## WORK ORDER
Repeat the records below exactly, leaving out any pictures.
(MATERIAL FOR THE TASK begins)
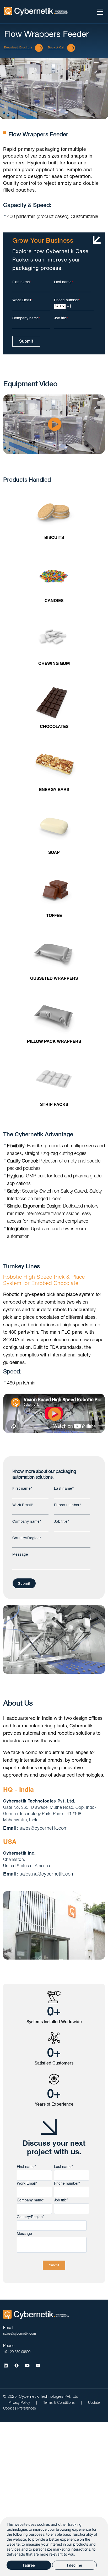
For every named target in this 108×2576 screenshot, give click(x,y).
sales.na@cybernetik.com (47, 1874)
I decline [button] (74, 2565)
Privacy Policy (19, 2403)
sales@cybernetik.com (44, 1828)
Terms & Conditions (59, 2403)
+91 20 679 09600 (16, 2352)
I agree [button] (29, 2565)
(MATERIAL FOR THE TASK ends)
## THE COMPLETED TASK
For every named target in this 108×2576 screenshot, give click(x,y).
sales.na@cybernetik.com (47, 1874)
I decline [button] (74, 2565)
Privacy Policy (19, 2403)
sales@cybernetik.com (44, 1828)
Terms & Conditions (59, 2403)
+91 20 679 09600 (16, 2352)
I agree [button] (29, 2565)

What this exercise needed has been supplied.